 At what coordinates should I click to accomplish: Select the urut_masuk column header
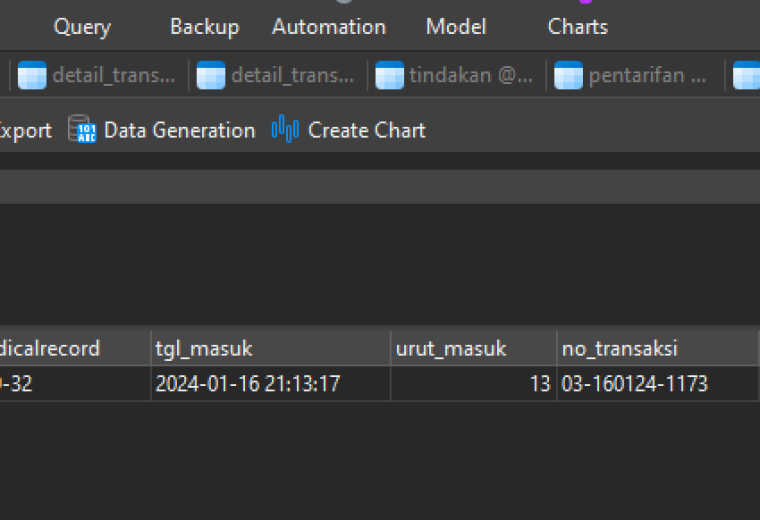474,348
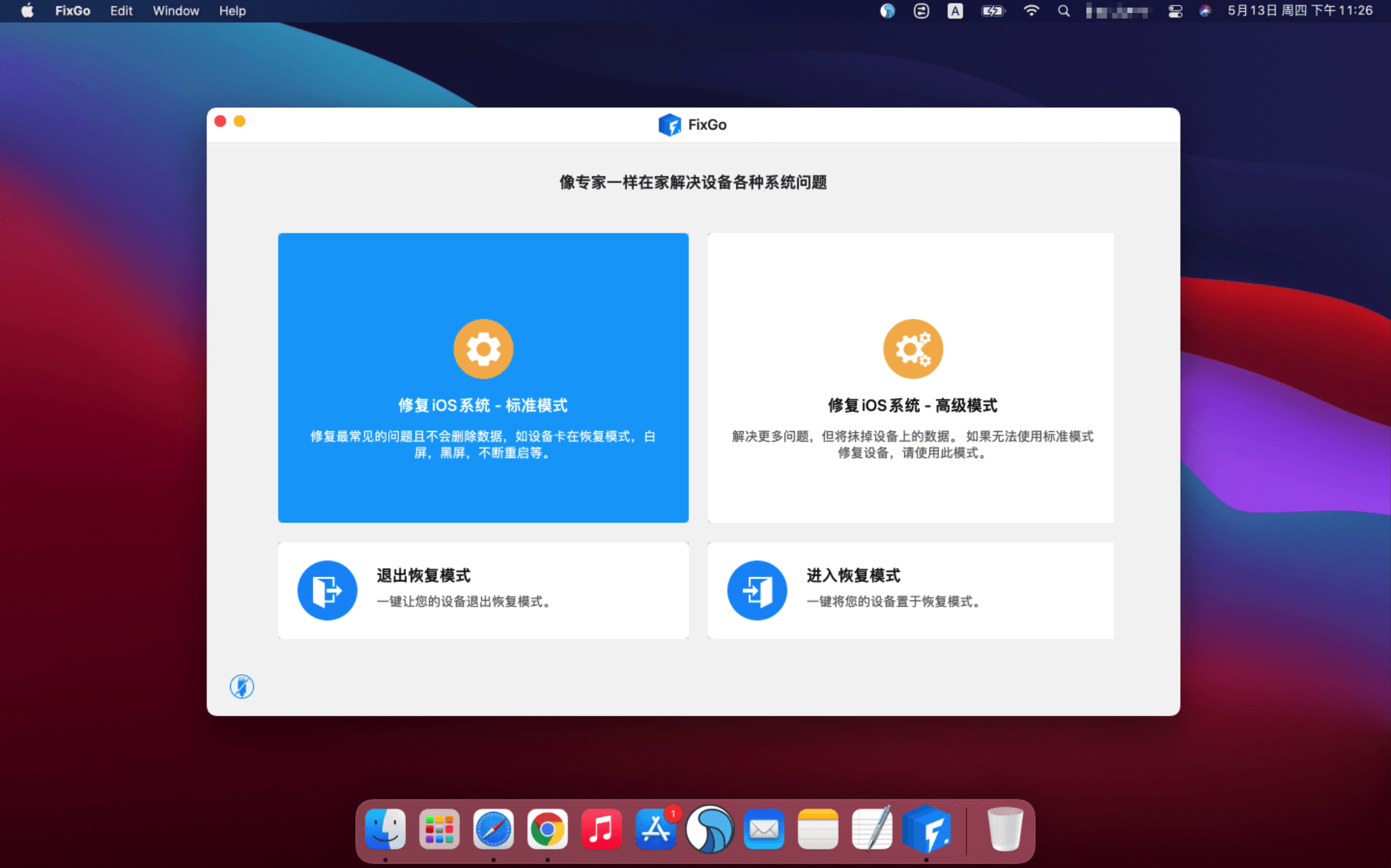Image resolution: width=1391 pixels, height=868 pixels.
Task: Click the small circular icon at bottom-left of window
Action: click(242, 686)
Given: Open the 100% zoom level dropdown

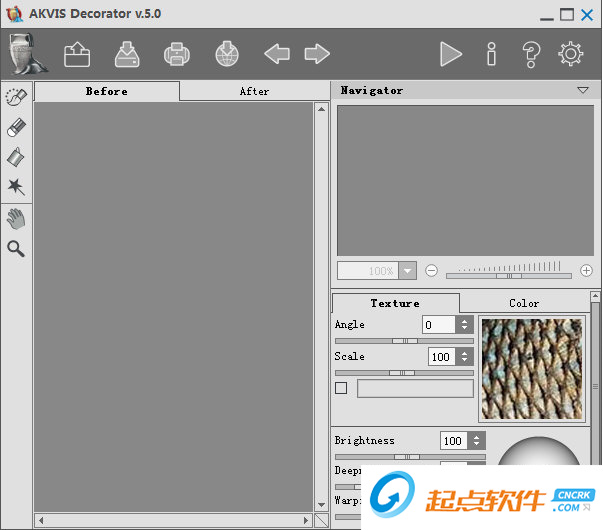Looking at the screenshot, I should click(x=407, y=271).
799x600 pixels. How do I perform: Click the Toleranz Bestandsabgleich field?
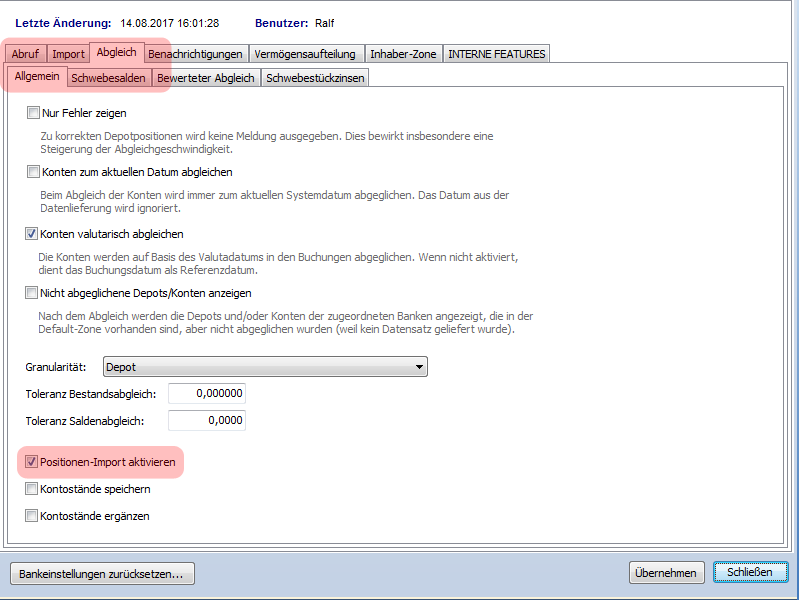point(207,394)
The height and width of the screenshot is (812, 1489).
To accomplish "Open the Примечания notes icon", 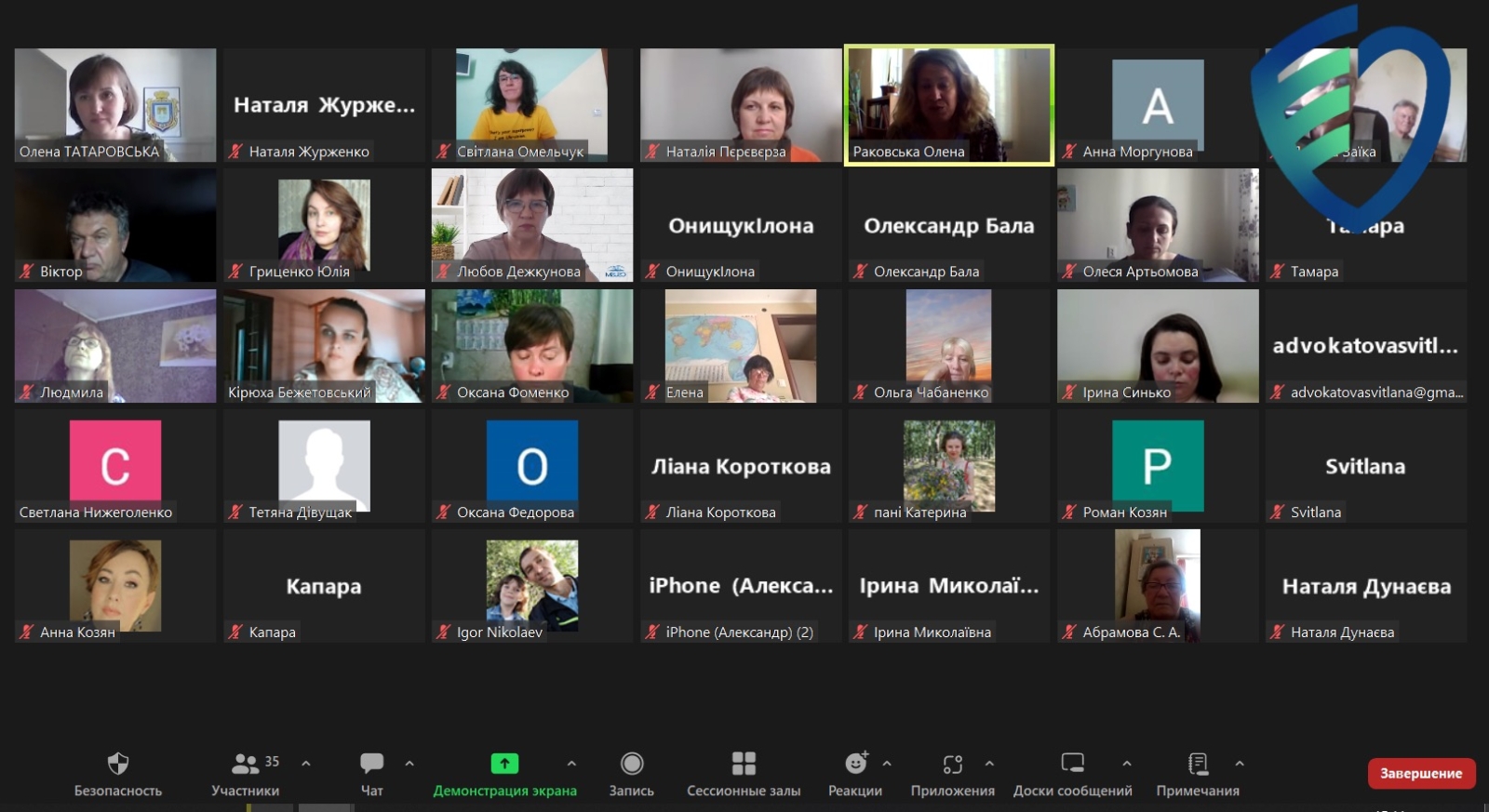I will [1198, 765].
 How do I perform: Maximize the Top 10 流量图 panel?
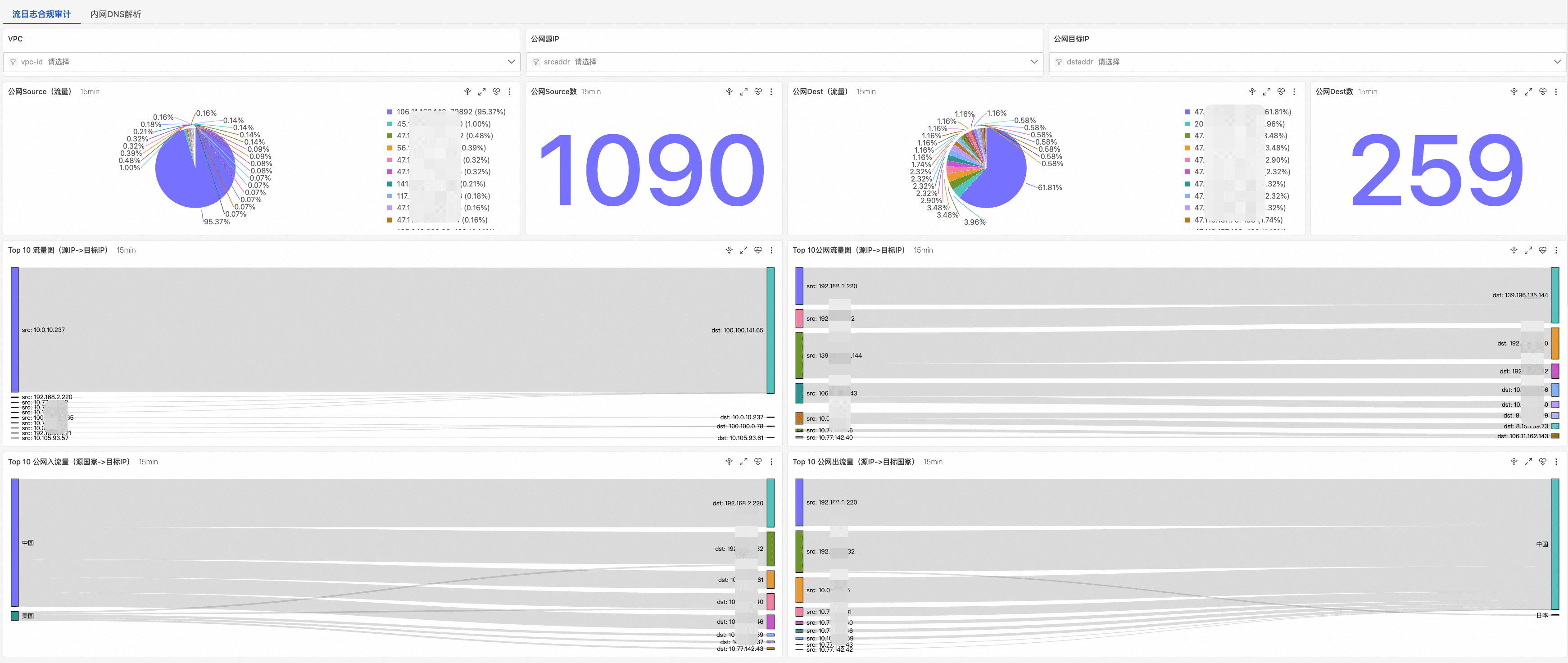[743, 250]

Problem requirements ▸ Count how many lines in the data above contain the string "perform", matching case exactly, and reply with only that number.

Answer to this task ▸ 2